Si stima che nel nostro Paese siano 336mila i minorenni tra i 7 e i 15 anni con esperienze di lavoro continuative, saltuarie o occasionali

Entrano nel mondo del lavoro troppo presto e dalla porta sbagliata. Rischiando di infilarsi in un tunnel di sfruttamento e di povertà, che può portare anche al crimine. È la piaga del lavoro minorile, fenomeno che nel mondo riguarda 160 milioni di adolescenti (secondo ILO e Unicef), e che non risparmia nemmeno l’Italia, dov’è diffuso ma sommerso. Si stima che nel nostro Paese siano 336mila i minorenni tra i 7 e i 15 anni con esperienze di lavoro continuative, saltuarie o occasionali.

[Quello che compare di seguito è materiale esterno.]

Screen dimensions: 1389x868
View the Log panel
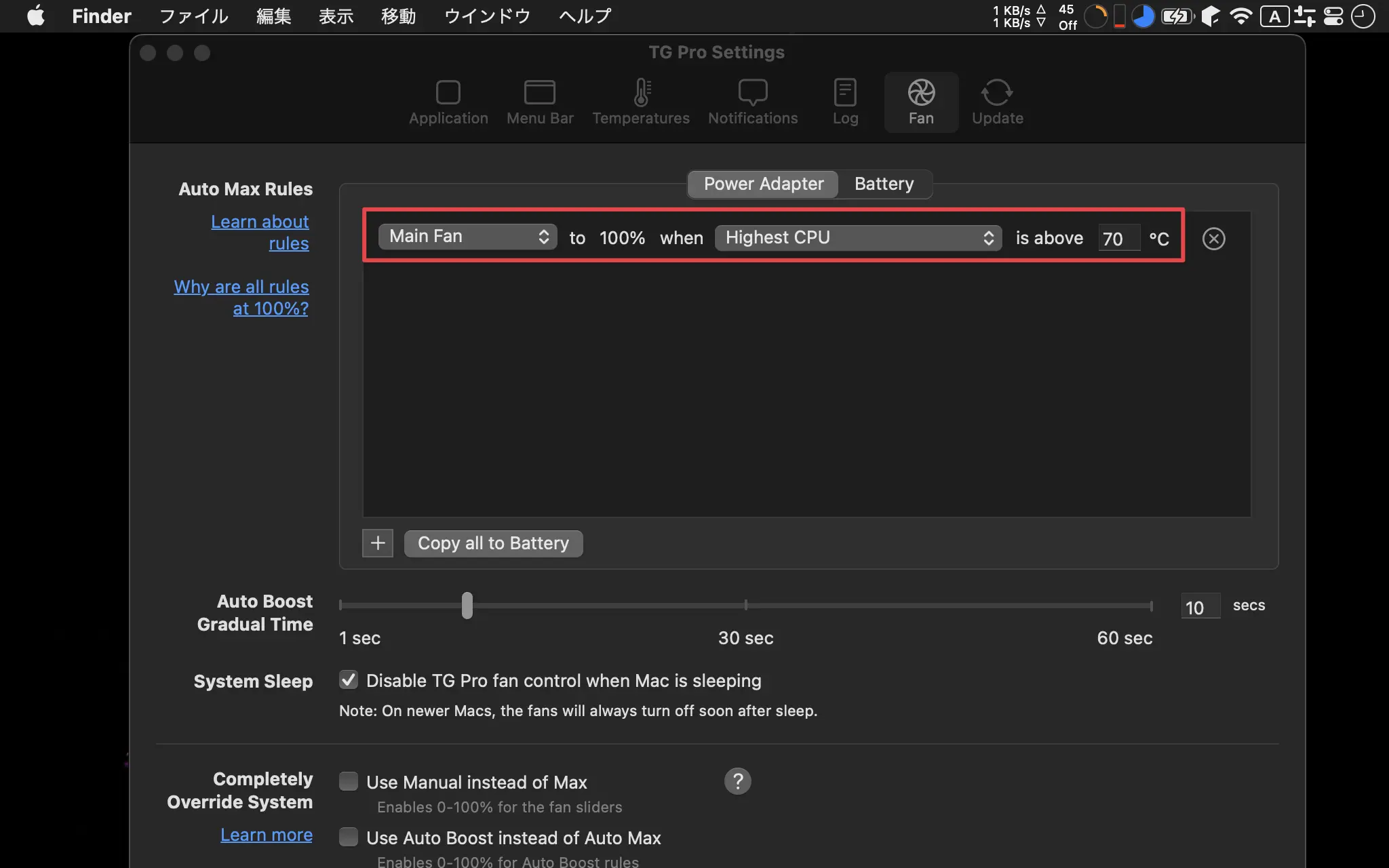point(845,101)
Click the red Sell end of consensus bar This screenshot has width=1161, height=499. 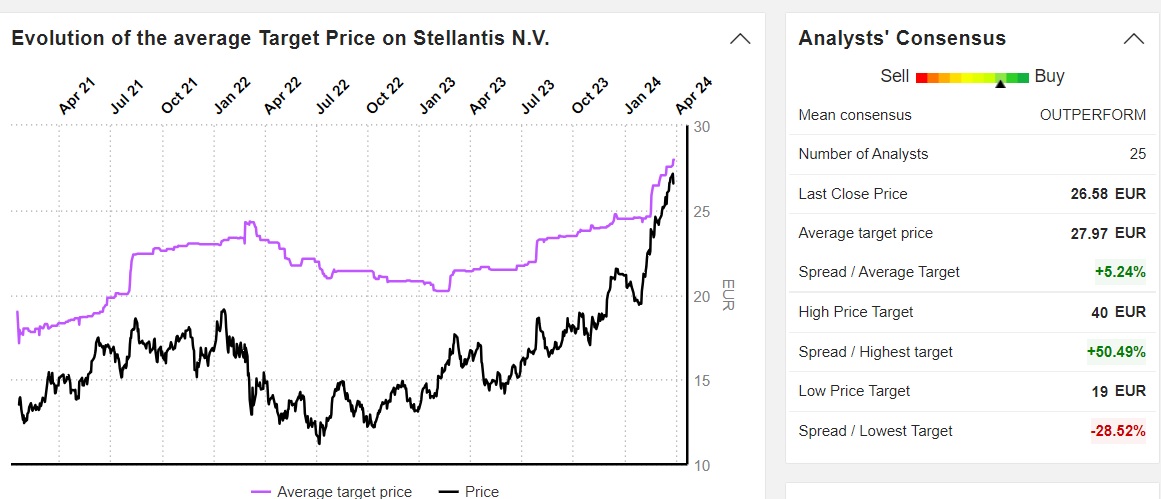tap(921, 77)
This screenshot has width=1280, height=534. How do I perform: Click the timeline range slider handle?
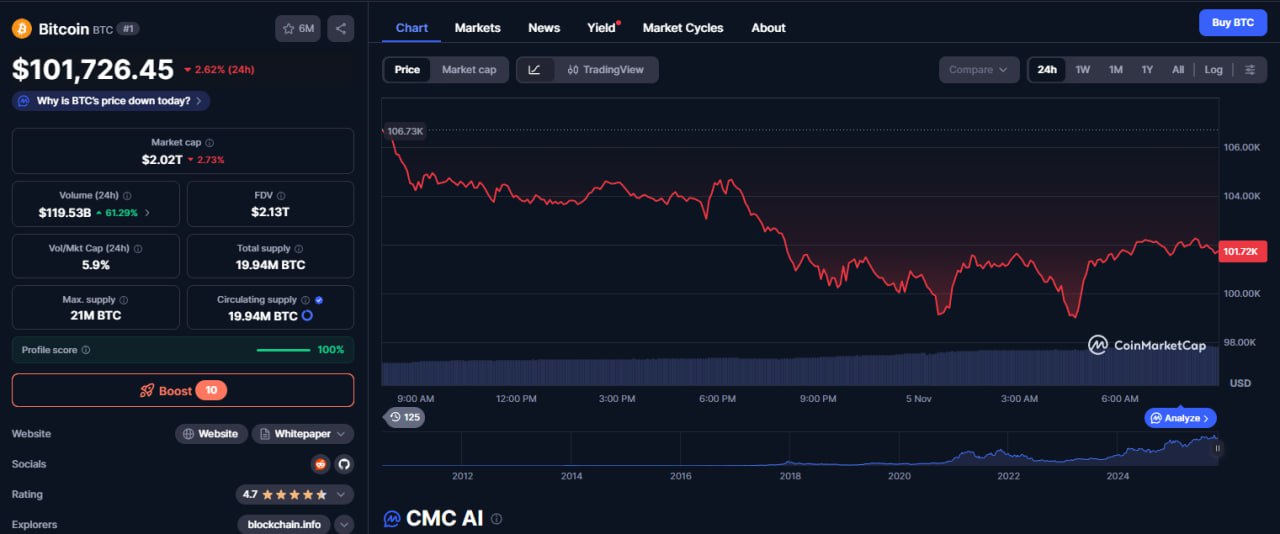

Il 6,8% della popolazione di quell’età, quasi 1 minore su 15, quando in Italia la legge stabilisce la possibilità per gli adolescenti di iniziare a lavorare non prima dei 16 anni, assolti gli obblighi scolastici. Sono solo alcuni tra i dati raccolti da “Non è un gioco”, la nuova indagine di Save the Children sul lavoro minorile nel nostro Paese, presentata a Roma alla presenza della ministra del Lavoro e delle politiche sociali Marina Elvira Calderone. Secondo il dossier, quasi un 14-15enne su cinque svolge o ha svolto un’attività lavorativa prima dell’età legale consentita. Tra i 14-15enni che dichiarano di aver lavorato, oltre un quarto (27,8%) ha svolto attività particolarmente dannose per i percorsi educativi e per il benessere psicofisico, perché durante il periodo scolastico, in orari notturni o perché percepiti come pericolosi. Dalle stime effettuate si tratta di circa 58mila adolescenti. I settori del lavoro minorile sono la ristorazione (25,9%), la vendita al dettaglio (16,2%), le attività in campagna (9,1%), in cantiere (7,8%), la cura con continuità di fratelli, sorelle o parenti (7,3%). Ma anche nuove forme di lavoro online (5,7%): la realizzazione di contenuti per social o videogiochi, la rivendita di scarpe sportive o cellulari. Più della metà dei giovanissimi lavoratori afferma di lavorare tutti i giorni o qualche volta a settimana, la metà più di 4 ore al giorno. L’indagine, a dieci anni di distanza dalle analoghe ricerche in Italia di Save the Children, vuole definire i contorni del fenomeno e le connessioni con la dispersione scolastica. E sopperire, almeno parzialmente, alla mancanza di una rilevazione sistemica in Italia. I dati verranno messi a disposizione sul nuovo portale di Save the Children, nato con l’intento di monitorare le disuguaglianze, mappare i territori a rischio, orientare le politiche e l’azione sociale.